What is asked - Copy every one of the following records without changing anything.

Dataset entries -

## Start

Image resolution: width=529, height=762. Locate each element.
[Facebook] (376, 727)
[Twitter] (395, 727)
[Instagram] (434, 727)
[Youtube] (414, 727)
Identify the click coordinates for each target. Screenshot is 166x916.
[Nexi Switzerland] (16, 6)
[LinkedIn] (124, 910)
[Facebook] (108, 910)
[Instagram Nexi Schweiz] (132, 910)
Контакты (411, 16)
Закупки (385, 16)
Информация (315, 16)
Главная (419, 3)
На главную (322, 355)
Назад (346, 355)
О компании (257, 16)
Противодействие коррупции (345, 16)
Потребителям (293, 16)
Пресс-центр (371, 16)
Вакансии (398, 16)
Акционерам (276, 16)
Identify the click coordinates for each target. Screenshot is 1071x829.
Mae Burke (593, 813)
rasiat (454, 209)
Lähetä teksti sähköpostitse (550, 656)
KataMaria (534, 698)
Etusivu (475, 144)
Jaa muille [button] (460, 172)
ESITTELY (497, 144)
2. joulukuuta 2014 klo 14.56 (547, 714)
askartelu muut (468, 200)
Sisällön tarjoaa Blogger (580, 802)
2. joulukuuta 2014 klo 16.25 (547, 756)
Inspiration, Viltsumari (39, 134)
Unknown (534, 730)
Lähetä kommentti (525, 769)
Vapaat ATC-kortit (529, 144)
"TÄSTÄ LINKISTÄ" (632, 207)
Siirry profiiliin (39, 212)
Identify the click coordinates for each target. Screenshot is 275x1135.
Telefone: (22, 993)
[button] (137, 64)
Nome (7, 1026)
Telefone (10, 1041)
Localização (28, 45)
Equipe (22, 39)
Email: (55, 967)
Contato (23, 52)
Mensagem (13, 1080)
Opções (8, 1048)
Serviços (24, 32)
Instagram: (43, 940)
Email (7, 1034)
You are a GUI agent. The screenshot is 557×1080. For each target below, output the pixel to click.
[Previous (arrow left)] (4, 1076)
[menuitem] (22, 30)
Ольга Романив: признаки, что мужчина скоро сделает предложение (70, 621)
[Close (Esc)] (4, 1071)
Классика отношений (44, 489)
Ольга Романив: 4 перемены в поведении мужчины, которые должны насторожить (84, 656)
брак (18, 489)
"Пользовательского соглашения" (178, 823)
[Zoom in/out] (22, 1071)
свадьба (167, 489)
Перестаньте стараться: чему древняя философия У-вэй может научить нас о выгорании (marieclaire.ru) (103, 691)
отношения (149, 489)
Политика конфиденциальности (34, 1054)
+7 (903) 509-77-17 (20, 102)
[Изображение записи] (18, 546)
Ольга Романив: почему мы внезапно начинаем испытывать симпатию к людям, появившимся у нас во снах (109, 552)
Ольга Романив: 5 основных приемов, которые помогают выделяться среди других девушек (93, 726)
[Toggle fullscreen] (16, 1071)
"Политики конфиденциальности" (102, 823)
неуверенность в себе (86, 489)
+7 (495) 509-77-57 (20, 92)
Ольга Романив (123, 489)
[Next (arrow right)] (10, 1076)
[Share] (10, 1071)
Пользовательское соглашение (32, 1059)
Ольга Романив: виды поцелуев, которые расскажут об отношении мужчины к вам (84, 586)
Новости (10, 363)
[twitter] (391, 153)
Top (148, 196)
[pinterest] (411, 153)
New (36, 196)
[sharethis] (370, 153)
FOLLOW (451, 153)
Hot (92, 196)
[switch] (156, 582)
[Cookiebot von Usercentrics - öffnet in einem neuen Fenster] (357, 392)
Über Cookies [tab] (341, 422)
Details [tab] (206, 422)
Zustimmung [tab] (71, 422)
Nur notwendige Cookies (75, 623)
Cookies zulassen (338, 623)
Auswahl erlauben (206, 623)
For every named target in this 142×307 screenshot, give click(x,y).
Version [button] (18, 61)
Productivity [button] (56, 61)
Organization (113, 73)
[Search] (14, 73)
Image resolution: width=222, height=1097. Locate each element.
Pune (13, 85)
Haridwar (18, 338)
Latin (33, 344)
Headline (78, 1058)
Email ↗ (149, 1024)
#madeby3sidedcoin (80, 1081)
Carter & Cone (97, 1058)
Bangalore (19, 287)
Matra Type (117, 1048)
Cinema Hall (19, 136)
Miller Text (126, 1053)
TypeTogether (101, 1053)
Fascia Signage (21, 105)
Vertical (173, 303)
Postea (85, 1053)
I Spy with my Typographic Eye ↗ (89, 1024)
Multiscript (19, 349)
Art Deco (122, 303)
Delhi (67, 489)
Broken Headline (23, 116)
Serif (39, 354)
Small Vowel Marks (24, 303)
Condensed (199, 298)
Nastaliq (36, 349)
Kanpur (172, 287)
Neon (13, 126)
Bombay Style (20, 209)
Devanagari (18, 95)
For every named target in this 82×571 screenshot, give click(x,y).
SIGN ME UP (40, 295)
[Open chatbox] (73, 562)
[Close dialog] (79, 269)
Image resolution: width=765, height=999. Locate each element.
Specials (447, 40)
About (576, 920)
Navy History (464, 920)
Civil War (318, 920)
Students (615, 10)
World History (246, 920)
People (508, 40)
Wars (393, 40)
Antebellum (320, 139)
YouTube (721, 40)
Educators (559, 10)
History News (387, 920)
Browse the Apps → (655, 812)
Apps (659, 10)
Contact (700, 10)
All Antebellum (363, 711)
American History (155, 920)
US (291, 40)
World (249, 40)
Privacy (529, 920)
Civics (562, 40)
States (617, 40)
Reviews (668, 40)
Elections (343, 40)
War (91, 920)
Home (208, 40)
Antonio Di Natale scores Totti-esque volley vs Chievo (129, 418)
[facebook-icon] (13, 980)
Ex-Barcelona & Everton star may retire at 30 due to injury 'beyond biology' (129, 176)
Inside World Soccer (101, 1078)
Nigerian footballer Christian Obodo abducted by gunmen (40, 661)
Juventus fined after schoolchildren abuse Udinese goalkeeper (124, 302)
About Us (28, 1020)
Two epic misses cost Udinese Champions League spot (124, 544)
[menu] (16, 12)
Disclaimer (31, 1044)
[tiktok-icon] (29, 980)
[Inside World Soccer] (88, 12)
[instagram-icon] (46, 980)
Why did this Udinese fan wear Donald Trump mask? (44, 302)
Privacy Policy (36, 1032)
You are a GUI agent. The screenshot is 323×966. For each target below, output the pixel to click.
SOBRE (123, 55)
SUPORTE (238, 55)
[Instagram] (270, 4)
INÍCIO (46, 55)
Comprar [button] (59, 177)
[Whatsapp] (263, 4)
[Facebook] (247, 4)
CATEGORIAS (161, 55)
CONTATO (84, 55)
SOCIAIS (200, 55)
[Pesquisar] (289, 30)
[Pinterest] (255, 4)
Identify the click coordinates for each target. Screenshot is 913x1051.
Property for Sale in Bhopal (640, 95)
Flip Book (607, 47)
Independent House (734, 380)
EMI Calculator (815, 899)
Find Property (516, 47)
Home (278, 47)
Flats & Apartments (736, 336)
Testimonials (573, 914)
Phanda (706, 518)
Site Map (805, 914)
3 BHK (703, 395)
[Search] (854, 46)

## End

Exercise result -
Image resolution: width=529, height=762. Locate each element.
[Facebook] (376, 727)
[Twitter] (395, 727)
[Instagram] (434, 727)
[Youtube] (414, 727)
Identify the click coordinates for each target. Screenshot is 166x916.
[Nexi Switzerland] (16, 6)
[LinkedIn] (124, 910)
[Facebook] (108, 910)
[Instagram Nexi Schweiz] (132, 910)
Контакты (411, 16)
Закупки (385, 16)
Информация (315, 16)
Главная (419, 3)
На главную (322, 355)
Назад (346, 355)
О компании (257, 16)
Противодействие коррупции (345, 16)
Потребителям (293, 16)
Пресс-центр (371, 16)
Вакансии (398, 16)
Акционерам (276, 16)
Identify the click coordinates for each target. Screenshot is 1071x829.
Mae Burke (593, 813)
rasiat (454, 209)
Lähetä teksti sähköpostitse (550, 656)
KataMaria (534, 698)
Etusivu (475, 144)
Jaa muille [button] (460, 172)
ESITTELY (497, 144)
2. joulukuuta 2014 klo 14.56 (547, 714)
askartelu muut (468, 200)
Sisällön tarjoaa Blogger (580, 802)
2. joulukuuta 2014 klo 16.25 (547, 756)
Inspiration, Viltsumari (39, 134)
Unknown (534, 730)
Lähetä kommentti (525, 769)
Vapaat ATC-kortit (529, 144)
"TÄSTÄ LINKISTÄ" (632, 207)
Siirry profiiliin (39, 212)
Identify the click coordinates for each target. Screenshot is 275x1135.
Telefone: (22, 993)
[button] (137, 64)
Nome (7, 1026)
Telefone (10, 1041)
Localização (28, 45)
Equipe (22, 39)
Email: (55, 967)
Contato (23, 52)
Mensagem (13, 1080)
Opções (8, 1048)
Serviços (24, 32)
Instagram: (43, 940)
Email (7, 1034)
You are a GUI agent. The screenshot is 557×1080. For each target below, output the pixel to click.
[Previous (arrow left)] (4, 1076)
[menuitem] (22, 30)
Ольга Романив: признаки, что мужчина скоро сделает предложение (70, 621)
[Close (Esc)] (4, 1071)
Классика отношений (44, 489)
Ольга Романив: 4 перемены в поведении мужчины, которые должны насторожить (84, 656)
брак (18, 489)
"Пользовательского соглашения" (178, 823)
[Zoom in/out] (22, 1071)
свадьба (167, 489)
Перестаньте стараться: чему древняя философия У-вэй может научить нас о выгорании (marieclaire.ru) (103, 691)
отношения (149, 489)
Политика конфиденциальности (34, 1054)
+7 (903) 509-77-17 (20, 102)
[Изображение записи] (18, 546)
Ольга Романив: почему мы внезапно начинаем испытывать симпатию к людям, появившимся у нас во снах (109, 552)
Ольга Романив: 5 основных приемов, которые помогают выделяться среди других девушек (93, 726)
[Toggle fullscreen] (16, 1071)
"Политики конфиденциальности" (102, 823)
неуверенность в себе (86, 489)
+7 (495) 509-77-57 (20, 92)
Ольга Романив (123, 489)
[Next (arrow right)] (10, 1076)
[Share] (10, 1071)
Пользовательское соглашение (32, 1059)
Ольга Романив: виды поцелуев, которые расскажут об отношении мужчины к вам (84, 586)
Новости (10, 363)
[twitter] (391, 153)
Top (148, 196)
[pinterest] (411, 153)
New (36, 196)
[sharethis] (370, 153)
FOLLOW (451, 153)
Hot (92, 196)
[switch] (156, 582)
[Cookiebot von Usercentrics - öffnet in einem neuen Fenster] (357, 392)
Über Cookies [tab] (341, 422)
Details [tab] (206, 422)
Zustimmung [tab] (71, 422)
Nur notwendige Cookies (75, 623)
Cookies zulassen (338, 623)
Auswahl erlauben (206, 623)
For every named target in this 142×307 screenshot, give click(x,y).
Version [button] (18, 61)
Productivity [button] (56, 61)
Organization (113, 73)
[Search] (14, 73)
Image resolution: width=222, height=1097. Locate each element.
Pune (13, 85)
Haridwar (18, 338)
Latin (33, 344)
Headline (78, 1058)
Email ↗ (149, 1024)
#madeby3sidedcoin (80, 1081)
Carter & Cone (97, 1058)
Bangalore (19, 287)
Matra Type (117, 1048)
Cinema Hall (19, 136)
Miller Text (126, 1053)
TypeTogether (101, 1053)
Fascia Signage (21, 105)
Vertical (173, 303)
Postea (85, 1053)
I Spy with my Typographic Eye ↗ (89, 1024)
Multiscript (19, 349)
Art Deco (122, 303)
Delhi (67, 489)
Broken Headline (23, 116)
Serif (39, 354)
Small Vowel Marks (24, 303)
Condensed (199, 298)
Nastaliq (36, 349)
Kanpur (172, 287)
Neon (13, 126)
Bombay Style (20, 209)
Devanagari (18, 95)
For every named target in this 82×571 screenshot, give click(x,y).
SIGN ME UP (40, 295)
[Open chatbox] (73, 562)
[Close dialog] (79, 269)
Image resolution: width=765, height=999. Locate each element.
Specials (447, 40)
About (576, 920)
Navy History (464, 920)
Civil War (318, 920)
Students (615, 10)
World History (246, 920)
People (508, 40)
Wars (393, 40)
Antebellum (320, 139)
YouTube (721, 40)
Educators (559, 10)
History News (387, 920)
Browse the Apps → (655, 812)
Apps (659, 10)
Contact (700, 10)
All Antebellum (363, 711)
American History (155, 920)
US (291, 40)
World (249, 40)
Privacy (529, 920)
Civics (562, 40)
States (617, 40)
Reviews (668, 40)
Elections (343, 40)
War (91, 920)
Home (208, 40)
Antonio Di Natale scores Totti-esque volley vs Chievo (129, 418)
[facebook-icon] (13, 980)
Ex-Barcelona & Everton star may retire at 30 due to injury 'beyond biology' (129, 176)
Inside World Soccer (101, 1078)
Nigerian footballer Christian Obodo abducted by gunmen (40, 661)
Juventus fined after schoolchildren abuse Udinese goalkeeper (124, 302)
About Us (28, 1020)
Two epic misses cost Udinese Champions League spot (124, 544)
[menu] (16, 12)
Disclaimer (31, 1044)
[tiktok-icon] (29, 980)
[Inside World Soccer] (88, 12)
[instagram-icon] (46, 980)
Why did this Udinese fan wear Donald Trump mask? (44, 302)
Privacy Policy (36, 1032)
You are a GUI agent. The screenshot is 323×966. For each target below, output the pixel to click.
SOBRE (123, 55)
SUPORTE (238, 55)
[Instagram] (270, 4)
INÍCIO (46, 55)
Comprar [button] (59, 177)
[Whatsapp] (263, 4)
[Facebook] (247, 4)
CATEGORIAS (161, 55)
CONTATO (84, 55)
SOCIAIS (200, 55)
[Pesquisar] (289, 30)
[Pinterest] (255, 4)
Identify the click coordinates for each target. Screenshot is 913x1051.
Property for Sale in Bhopal (640, 95)
Flip Book (607, 47)
Independent House (734, 380)
EMI Calculator (815, 899)
Find Property (516, 47)
Home (278, 47)
Flats & Apartments (736, 336)
Testimonials (573, 914)
Phanda (706, 518)
Site Map (805, 914)
3 BHK (703, 395)
[Search] (854, 46)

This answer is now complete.